Единственным активом, приносившим хоть какой-то доход, оставался печатный станок «Гейдельберг» (б/у, пробег 23 млн листов), привезенный из-под Майнца аккурат перед кризисом по заказу знакомого горе-рекламщика. Сам рекламщик, почуяв грядущую финансовую бурю, не дождался поставки и сгинул без следа не то в Индии, не то в Новой Зеландии. А станок остался. Серегин оснастил его двумя парнями побойчее и открыл крошечную типографию в пустующем цехе промзоны. Последовательно и неумолимо нищая в тощие посткризисные годы, Серегин привык не отказывать заказчикам: печатали все — брошюры «Братства истины», порнографические комиксы, воззвания общества обманутых вкладчиков, прайс-листы БАДов… Последним аккордом в этой длинной полиграфической песне стал заказ миллиона предвыборных листовок для депутата из региона. Тираж запороли. Серегин тайком от жены скинул на авторынке ее «француза», чтобы купить бумагу для перепечатки. «Гейдельберг» честно отработал все листовки с одной стороны, а затем встал — видимо, навечно: на ремонт и запчасти денег не было. Депутат отказался принимать миллион недопечатанных листовок и пригрозил санкциями, а Ольга выгнала Серегина из дома — за квартиру последние месяцы платила она. С тех пор он ночевал в типографии в обществе мертвого печатного станка. За это время основательно пообтрепался, и потребность в маскараде отпала: он уже не притворялся неудачником, он им был. Тем исправнее бродил по городским барахолкам и толкучкам, выглядывая в развалах чужого мусора свое шальное счастье; тем отчаяннее призывал фортуну — кроме нее надеяться было не на что. Особенно сегодня.

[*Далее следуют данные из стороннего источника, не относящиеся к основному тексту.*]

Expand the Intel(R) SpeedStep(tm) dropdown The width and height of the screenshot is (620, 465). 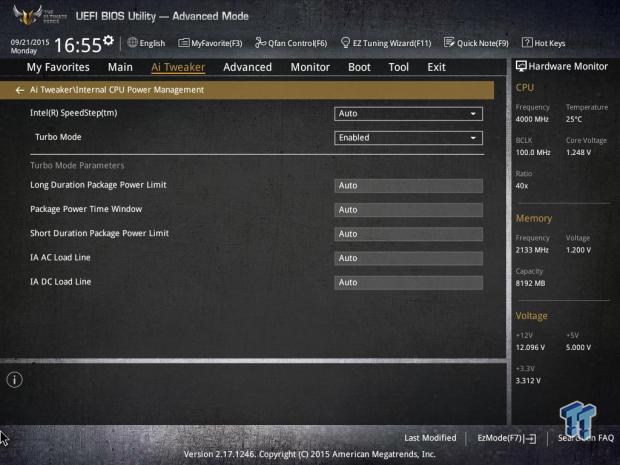coord(408,113)
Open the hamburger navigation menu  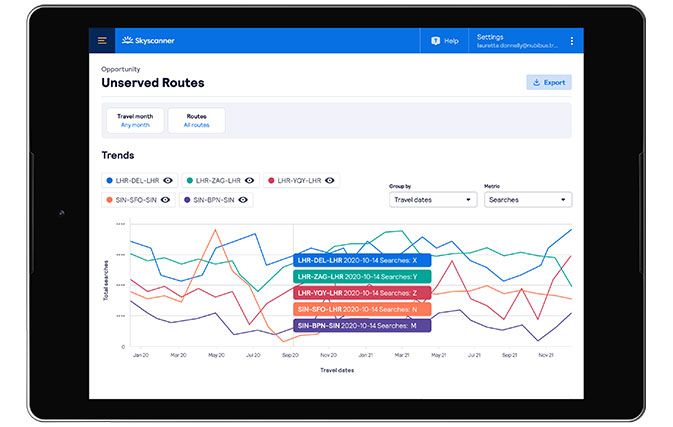(x=102, y=41)
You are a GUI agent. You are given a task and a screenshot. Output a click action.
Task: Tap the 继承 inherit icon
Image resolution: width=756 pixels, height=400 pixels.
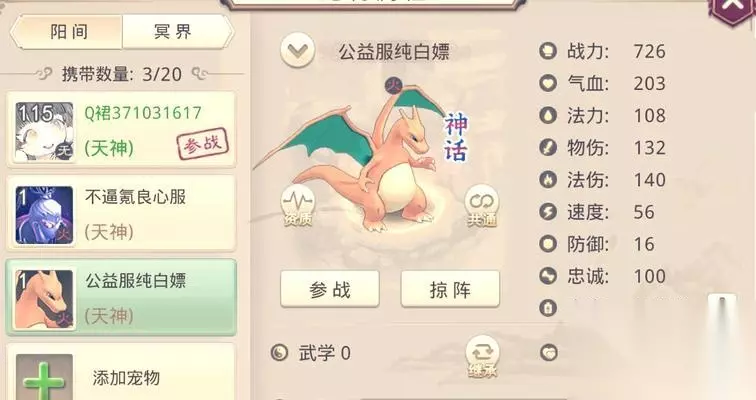coord(482,357)
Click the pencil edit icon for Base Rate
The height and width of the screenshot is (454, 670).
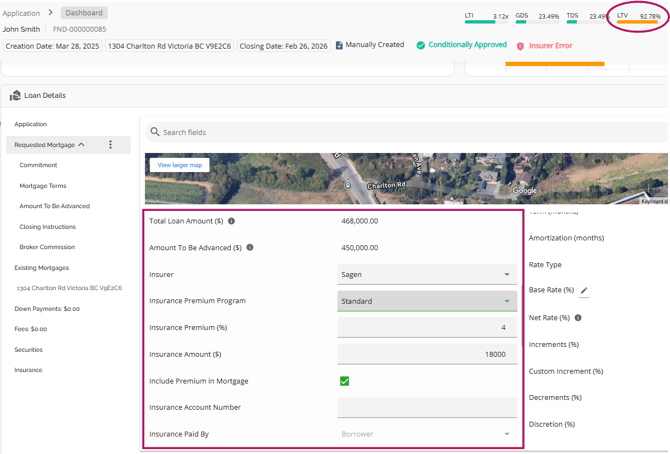[585, 291]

Контролер возник в проеме вагонных дверей, когда электричка уже подъезжала к Новоподрезкову. Сонный, он неторопливо тащился по пустому составу, нещадно зевая в меховой воротник форменной тужурки. Увидев одинокого пассажира, удивился и будто даже обрадовался — лицо его, украшенное широкими рыжими усами, из вялого стало внимательным и добродушным. Серегин вскочил и рванул вон.

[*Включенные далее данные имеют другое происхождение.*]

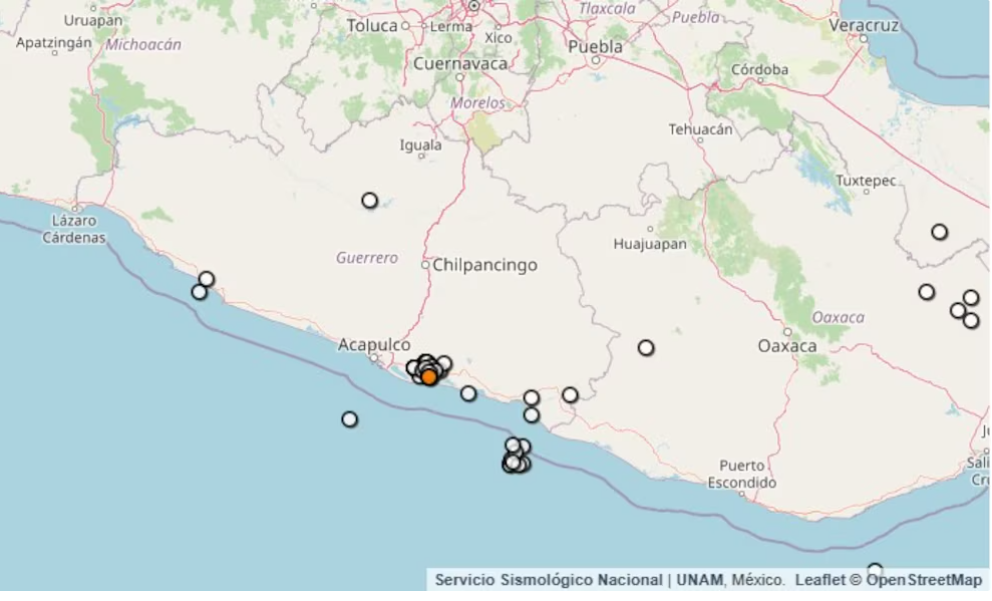Open the Leaflet attribution link
The image size is (992, 601).
coord(820,579)
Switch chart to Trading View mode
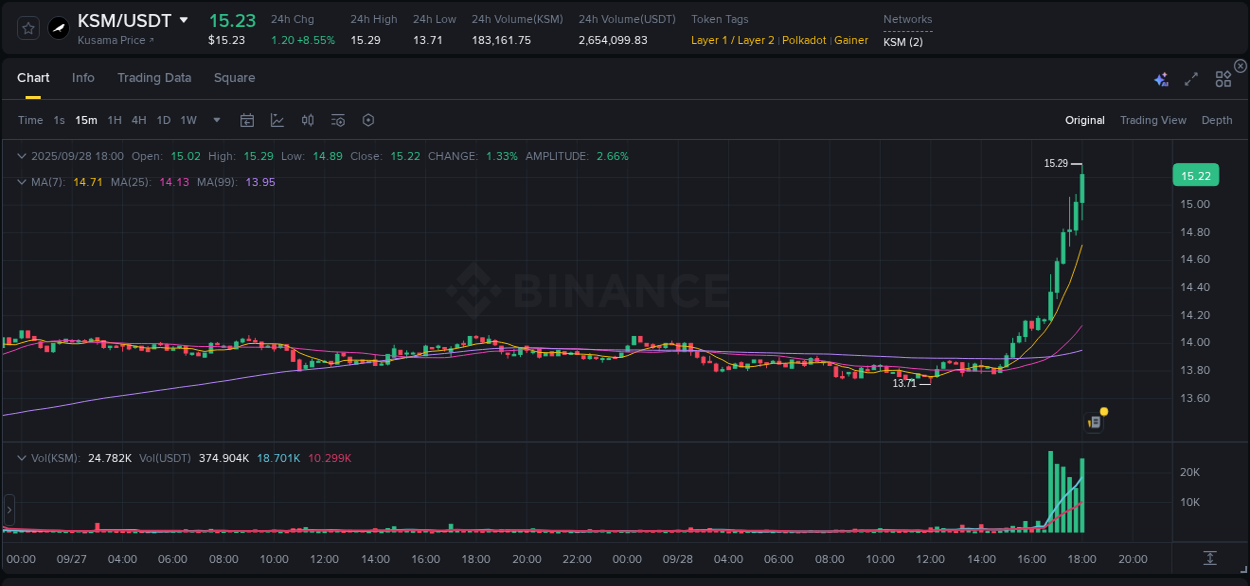Image resolution: width=1250 pixels, height=586 pixels. [1152, 119]
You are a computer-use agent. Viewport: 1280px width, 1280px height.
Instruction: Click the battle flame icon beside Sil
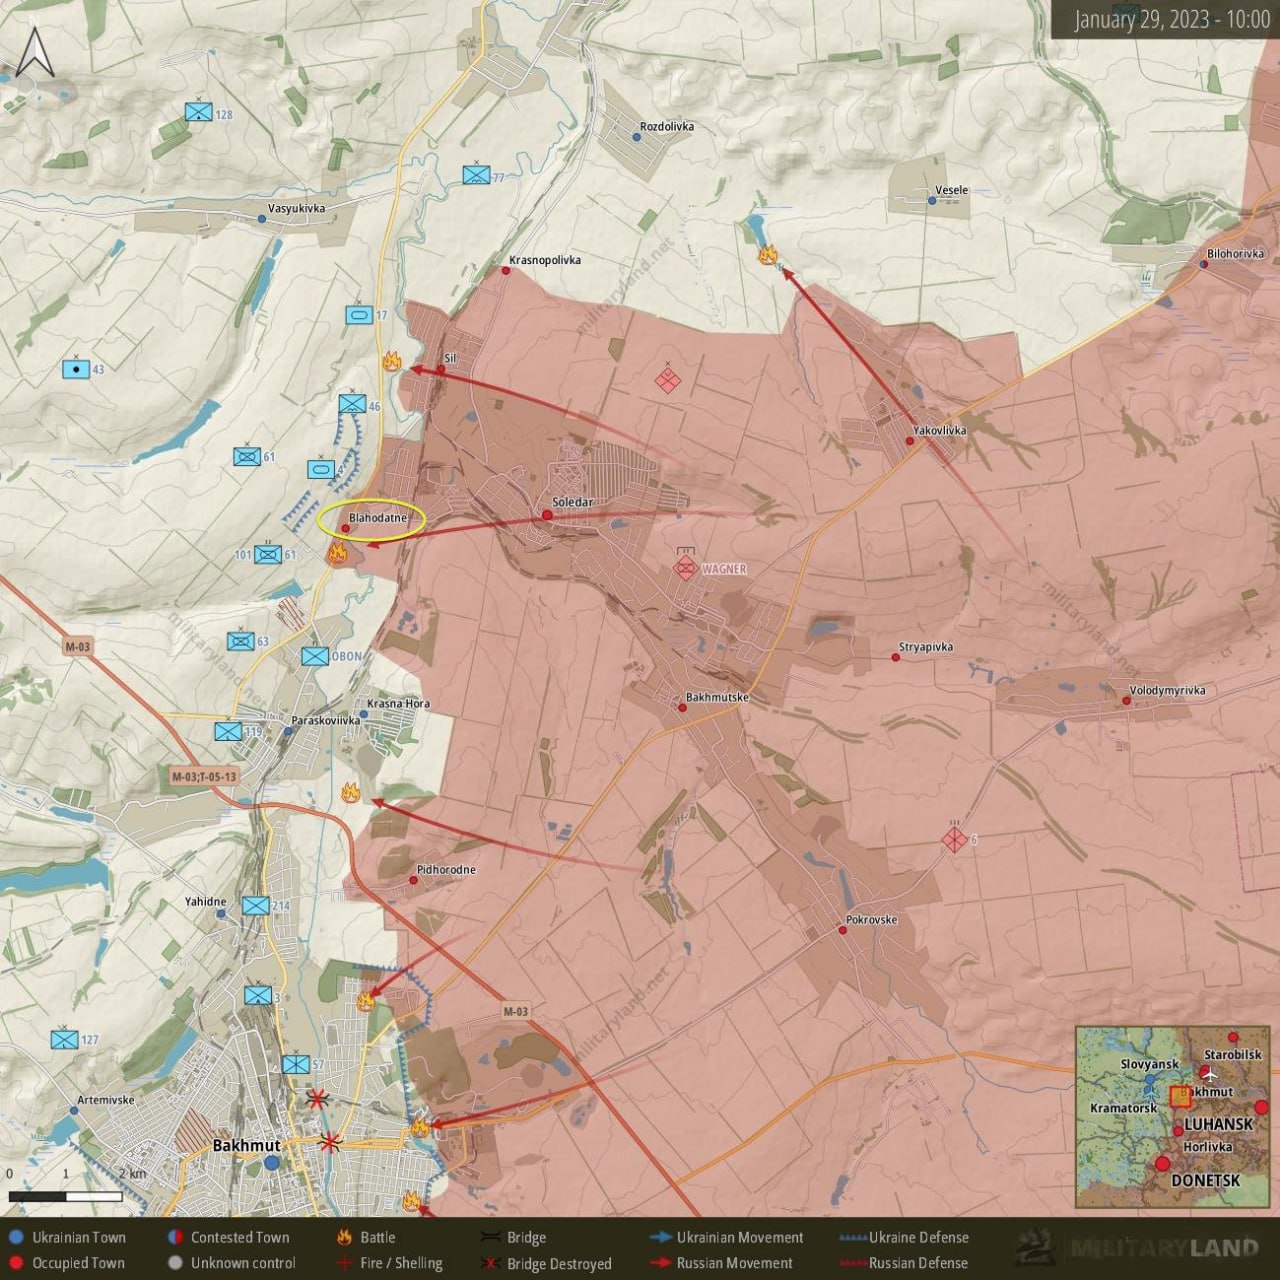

Бежал по ходу поезда и от этого казалось — еще быстрее. Расталкивал отяжелевшие на холоде металлические двери, они гулко хлопали в пустых вагонах. Сзади недоуменно топотал контролер. Электричка скрипела, медленно притормаживая. Остановилась наконец. Серегин выскочил через открывшиеся двери на присыпанный снегом перрон, еле заметный в предрассветных сумерках.
Хотел было спрыгнуть с платформы в кусты и раствориться в темноте — кто ж за ним погонится по сугробам? — но передумал. Развернулся, подошел к окну вагона, приложил сложенные домиком ладони к бровям и прижался носом к стеклу. Вот он, тюлень в тужурке, только что прибежал — дышит тяжело, морда красная от бега, обиженная, усы встопорщились — плюхнулся на сиденье, стянул шапку. Понимает, что упустил зайца. А когда двери громко жахнули, закрываясь, увидел беглеца в окне — вскочил, заметался по вагону. Серегин улыбнулся ему на прощание и, проводив взглядом электричку, отправился на «блошку».